*** Opening Data extracts ***
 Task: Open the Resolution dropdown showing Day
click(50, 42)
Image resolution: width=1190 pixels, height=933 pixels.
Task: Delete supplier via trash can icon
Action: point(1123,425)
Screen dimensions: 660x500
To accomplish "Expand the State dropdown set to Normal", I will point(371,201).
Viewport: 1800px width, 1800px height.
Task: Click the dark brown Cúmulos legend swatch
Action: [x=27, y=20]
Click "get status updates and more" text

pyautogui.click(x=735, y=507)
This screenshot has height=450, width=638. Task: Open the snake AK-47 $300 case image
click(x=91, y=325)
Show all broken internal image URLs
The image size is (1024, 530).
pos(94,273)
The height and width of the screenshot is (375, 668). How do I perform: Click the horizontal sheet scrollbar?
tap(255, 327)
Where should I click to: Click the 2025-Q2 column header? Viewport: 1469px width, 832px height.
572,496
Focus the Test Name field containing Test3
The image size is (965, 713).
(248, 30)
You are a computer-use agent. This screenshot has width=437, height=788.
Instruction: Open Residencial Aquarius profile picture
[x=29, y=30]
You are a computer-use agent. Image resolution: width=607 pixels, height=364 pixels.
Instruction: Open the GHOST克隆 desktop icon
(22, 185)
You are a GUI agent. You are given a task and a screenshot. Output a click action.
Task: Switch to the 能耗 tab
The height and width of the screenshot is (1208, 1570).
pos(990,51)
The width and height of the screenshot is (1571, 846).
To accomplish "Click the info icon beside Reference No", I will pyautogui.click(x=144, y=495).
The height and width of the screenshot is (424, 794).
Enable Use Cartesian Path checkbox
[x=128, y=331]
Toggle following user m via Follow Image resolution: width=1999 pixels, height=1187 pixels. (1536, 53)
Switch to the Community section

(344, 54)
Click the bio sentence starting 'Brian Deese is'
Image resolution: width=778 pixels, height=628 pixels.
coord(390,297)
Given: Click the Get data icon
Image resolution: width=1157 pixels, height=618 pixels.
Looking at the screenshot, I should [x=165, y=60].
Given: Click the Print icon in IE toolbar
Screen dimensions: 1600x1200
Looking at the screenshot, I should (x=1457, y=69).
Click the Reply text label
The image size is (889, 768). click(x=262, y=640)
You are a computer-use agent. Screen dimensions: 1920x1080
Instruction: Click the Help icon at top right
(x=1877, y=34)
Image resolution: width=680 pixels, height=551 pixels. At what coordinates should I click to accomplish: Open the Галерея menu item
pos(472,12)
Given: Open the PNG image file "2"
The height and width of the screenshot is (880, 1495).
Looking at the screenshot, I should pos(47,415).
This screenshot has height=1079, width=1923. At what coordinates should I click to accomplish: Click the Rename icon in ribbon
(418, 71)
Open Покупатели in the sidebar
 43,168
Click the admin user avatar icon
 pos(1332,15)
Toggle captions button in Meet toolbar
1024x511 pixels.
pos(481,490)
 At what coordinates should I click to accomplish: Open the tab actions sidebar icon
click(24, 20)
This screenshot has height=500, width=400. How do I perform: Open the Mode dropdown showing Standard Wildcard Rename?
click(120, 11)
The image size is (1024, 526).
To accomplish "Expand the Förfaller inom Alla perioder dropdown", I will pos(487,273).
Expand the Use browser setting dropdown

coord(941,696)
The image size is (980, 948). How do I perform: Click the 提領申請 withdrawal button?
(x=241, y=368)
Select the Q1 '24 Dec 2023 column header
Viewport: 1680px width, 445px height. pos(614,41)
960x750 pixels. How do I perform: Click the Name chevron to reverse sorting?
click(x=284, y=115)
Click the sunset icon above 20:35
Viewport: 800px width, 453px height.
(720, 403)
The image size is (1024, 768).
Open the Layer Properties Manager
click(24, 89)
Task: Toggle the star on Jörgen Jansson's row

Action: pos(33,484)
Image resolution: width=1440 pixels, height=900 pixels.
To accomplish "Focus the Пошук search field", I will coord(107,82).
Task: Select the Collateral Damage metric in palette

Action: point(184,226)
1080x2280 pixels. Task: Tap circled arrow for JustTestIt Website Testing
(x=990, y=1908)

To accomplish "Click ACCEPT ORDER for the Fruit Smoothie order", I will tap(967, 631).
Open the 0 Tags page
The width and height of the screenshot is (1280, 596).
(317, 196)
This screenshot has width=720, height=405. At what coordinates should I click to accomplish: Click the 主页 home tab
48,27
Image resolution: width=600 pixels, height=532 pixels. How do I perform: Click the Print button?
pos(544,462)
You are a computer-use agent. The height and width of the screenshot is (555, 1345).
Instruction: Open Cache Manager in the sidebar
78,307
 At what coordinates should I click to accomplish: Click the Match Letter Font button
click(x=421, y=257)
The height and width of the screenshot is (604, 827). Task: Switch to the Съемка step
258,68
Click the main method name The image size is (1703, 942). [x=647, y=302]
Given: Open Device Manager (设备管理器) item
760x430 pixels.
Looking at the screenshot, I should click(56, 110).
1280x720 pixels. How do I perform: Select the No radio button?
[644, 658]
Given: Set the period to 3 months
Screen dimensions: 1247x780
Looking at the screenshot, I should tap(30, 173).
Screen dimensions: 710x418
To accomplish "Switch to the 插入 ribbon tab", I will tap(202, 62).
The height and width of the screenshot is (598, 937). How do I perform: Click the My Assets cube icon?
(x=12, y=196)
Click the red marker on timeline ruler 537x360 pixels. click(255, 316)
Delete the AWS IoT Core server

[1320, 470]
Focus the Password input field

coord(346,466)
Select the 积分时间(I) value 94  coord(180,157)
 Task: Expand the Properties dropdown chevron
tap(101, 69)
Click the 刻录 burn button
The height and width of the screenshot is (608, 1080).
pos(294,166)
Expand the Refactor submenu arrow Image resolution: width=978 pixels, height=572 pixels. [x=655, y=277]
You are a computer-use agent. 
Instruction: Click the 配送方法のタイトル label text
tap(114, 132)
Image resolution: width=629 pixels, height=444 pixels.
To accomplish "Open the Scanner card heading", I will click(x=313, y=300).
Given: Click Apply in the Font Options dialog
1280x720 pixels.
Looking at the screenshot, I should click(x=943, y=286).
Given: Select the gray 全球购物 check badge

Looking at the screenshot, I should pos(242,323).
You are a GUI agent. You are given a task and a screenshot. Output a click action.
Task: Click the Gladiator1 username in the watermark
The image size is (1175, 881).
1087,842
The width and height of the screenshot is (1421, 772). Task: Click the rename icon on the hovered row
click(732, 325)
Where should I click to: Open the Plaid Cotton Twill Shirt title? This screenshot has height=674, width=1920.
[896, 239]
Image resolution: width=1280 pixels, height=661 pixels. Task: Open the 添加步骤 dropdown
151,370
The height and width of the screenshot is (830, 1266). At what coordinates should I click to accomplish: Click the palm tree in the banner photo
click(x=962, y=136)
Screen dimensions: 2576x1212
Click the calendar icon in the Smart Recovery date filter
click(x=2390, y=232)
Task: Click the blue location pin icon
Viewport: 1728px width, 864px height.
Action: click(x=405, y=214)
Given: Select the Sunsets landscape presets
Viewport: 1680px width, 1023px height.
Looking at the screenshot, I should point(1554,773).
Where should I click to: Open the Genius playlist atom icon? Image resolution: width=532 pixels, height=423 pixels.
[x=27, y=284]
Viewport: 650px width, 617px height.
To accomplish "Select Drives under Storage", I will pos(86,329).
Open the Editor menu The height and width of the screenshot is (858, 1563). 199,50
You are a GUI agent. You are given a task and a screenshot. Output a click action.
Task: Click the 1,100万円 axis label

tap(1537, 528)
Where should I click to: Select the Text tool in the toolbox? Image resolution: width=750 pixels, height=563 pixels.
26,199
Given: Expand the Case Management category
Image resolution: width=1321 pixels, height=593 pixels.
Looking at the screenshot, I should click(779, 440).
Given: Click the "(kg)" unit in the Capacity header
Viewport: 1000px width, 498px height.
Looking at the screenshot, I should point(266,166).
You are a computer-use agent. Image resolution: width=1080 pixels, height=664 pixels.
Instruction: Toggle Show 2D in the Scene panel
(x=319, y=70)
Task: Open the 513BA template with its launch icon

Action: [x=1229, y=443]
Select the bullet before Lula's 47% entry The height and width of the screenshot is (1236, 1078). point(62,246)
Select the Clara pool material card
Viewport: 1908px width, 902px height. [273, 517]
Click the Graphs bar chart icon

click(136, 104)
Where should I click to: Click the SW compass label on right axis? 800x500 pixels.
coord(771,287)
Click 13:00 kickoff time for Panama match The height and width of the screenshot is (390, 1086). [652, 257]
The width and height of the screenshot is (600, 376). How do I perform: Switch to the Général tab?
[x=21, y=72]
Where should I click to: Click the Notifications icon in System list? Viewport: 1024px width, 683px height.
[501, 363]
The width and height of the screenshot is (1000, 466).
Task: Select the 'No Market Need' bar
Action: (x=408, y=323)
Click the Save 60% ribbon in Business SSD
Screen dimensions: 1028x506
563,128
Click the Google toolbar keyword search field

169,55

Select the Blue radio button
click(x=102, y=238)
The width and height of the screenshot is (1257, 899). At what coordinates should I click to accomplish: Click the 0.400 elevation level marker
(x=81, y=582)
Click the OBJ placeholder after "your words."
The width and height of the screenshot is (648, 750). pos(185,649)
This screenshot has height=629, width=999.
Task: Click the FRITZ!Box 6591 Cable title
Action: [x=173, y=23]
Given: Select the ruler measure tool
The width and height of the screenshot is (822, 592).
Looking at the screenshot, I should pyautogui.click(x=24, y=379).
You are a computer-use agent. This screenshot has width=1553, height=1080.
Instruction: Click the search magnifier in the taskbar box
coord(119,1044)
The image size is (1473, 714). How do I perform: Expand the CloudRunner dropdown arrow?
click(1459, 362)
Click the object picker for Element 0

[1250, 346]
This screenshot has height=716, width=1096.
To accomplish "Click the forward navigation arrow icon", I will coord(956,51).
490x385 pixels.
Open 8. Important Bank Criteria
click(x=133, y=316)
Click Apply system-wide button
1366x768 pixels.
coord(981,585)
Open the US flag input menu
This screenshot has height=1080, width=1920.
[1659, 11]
*** Closing Data extracts ***
_Assignment_
Your answer must be a single number: how many lines of the entries above contain the string "Apply".

_Answer to this exercise_
2